§ **What needs to be done**
Please print nothing but the lines from the one containing "The image size is (960, 720)." to the final line below, exactly, and no pictures.
━━━━
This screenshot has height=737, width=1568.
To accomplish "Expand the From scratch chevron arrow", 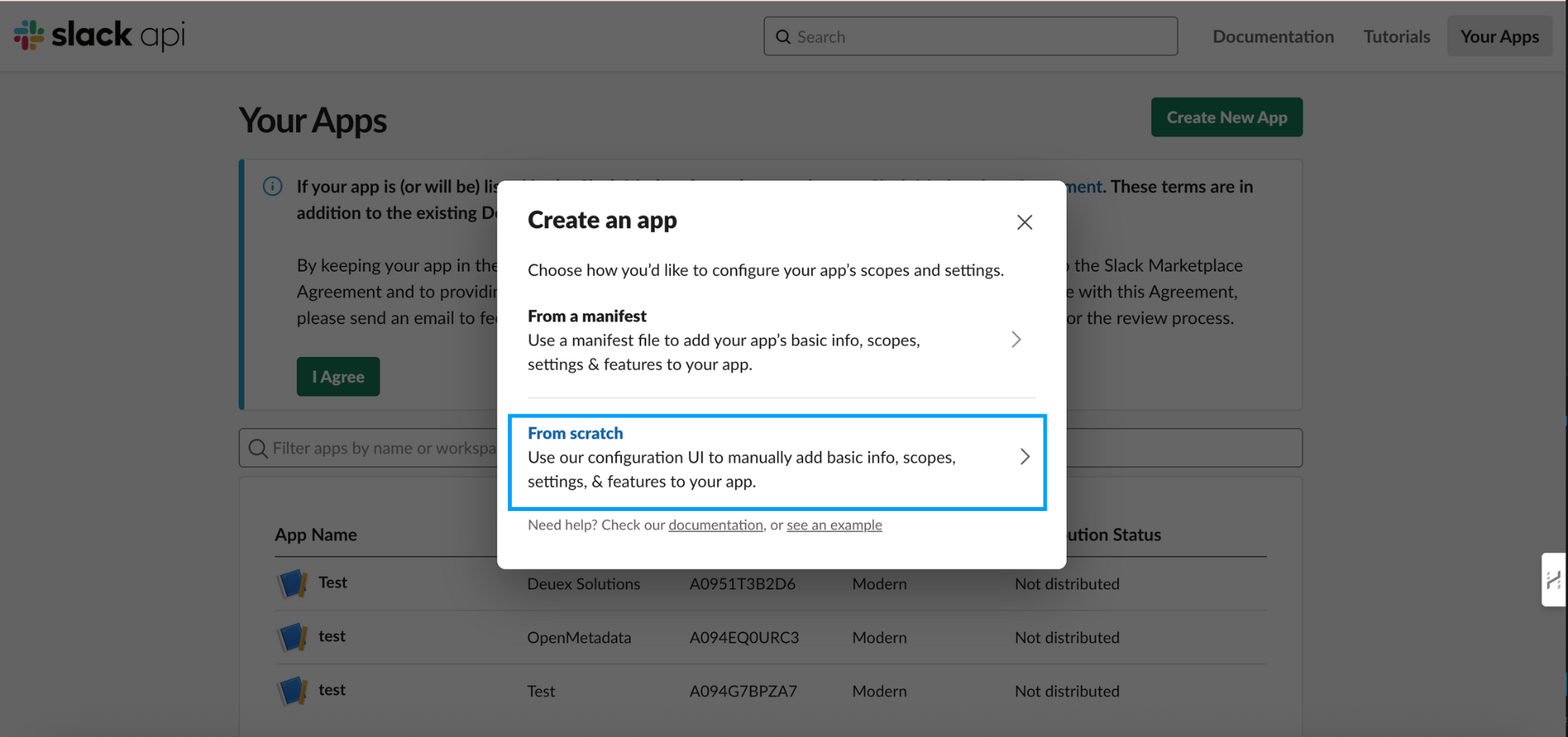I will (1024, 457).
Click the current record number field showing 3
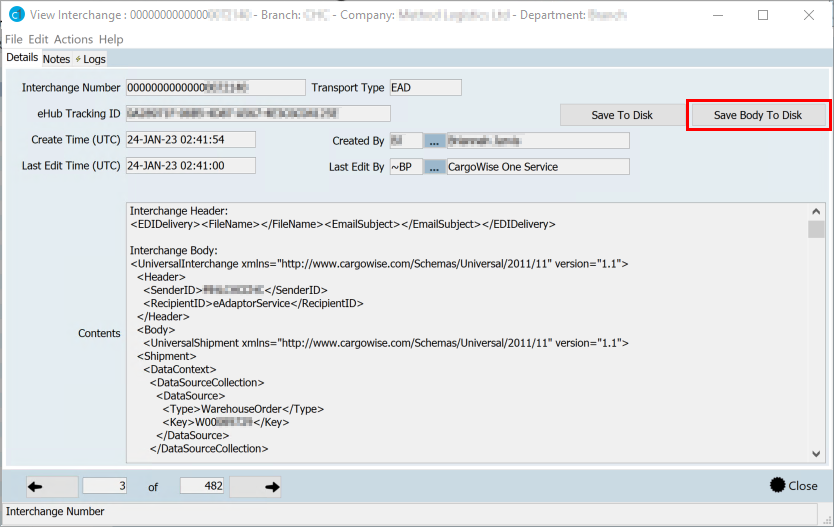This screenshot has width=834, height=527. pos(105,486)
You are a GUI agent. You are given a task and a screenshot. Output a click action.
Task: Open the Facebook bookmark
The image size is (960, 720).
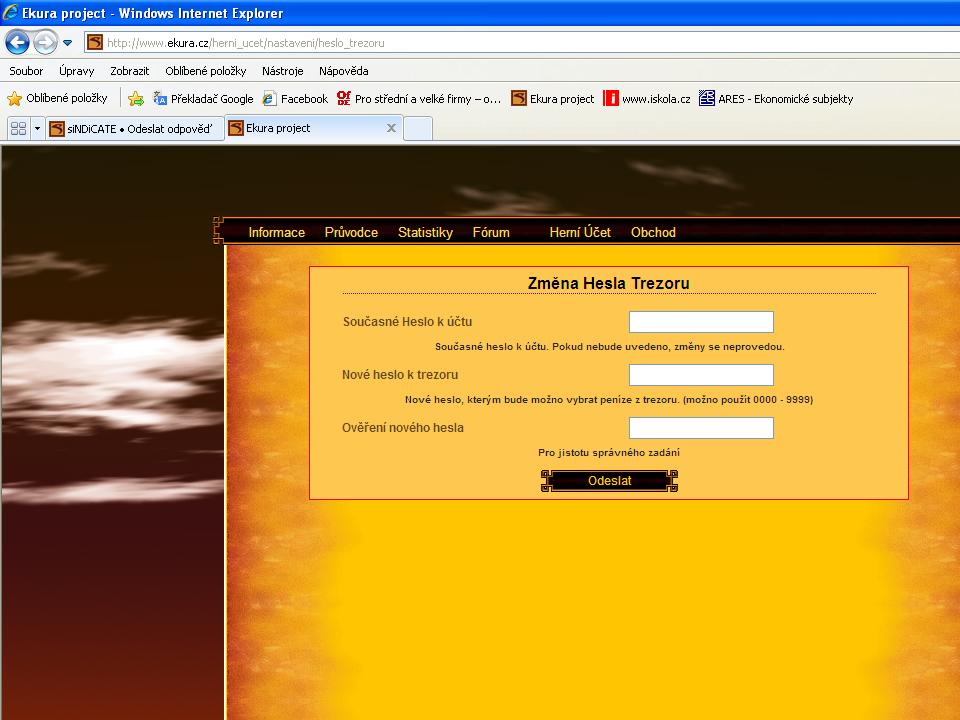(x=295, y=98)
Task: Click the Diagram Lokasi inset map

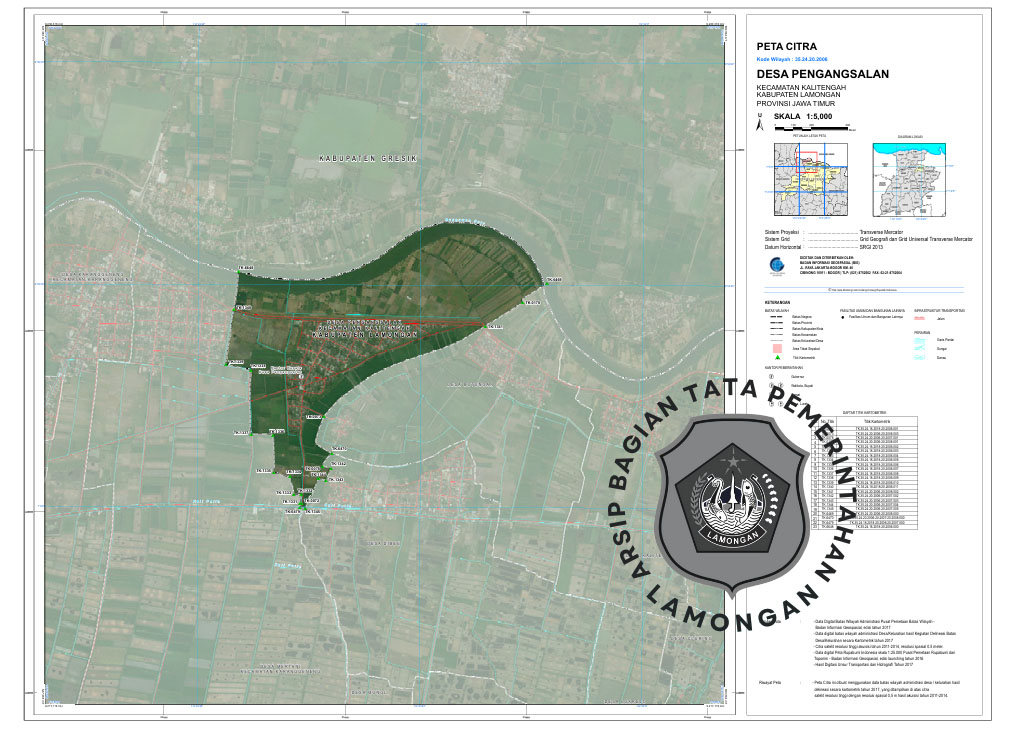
━━━━
§ **Answer**
The image size is (960, 720).
(x=295, y=98)
Task: Click the Diagram Lokasi inset map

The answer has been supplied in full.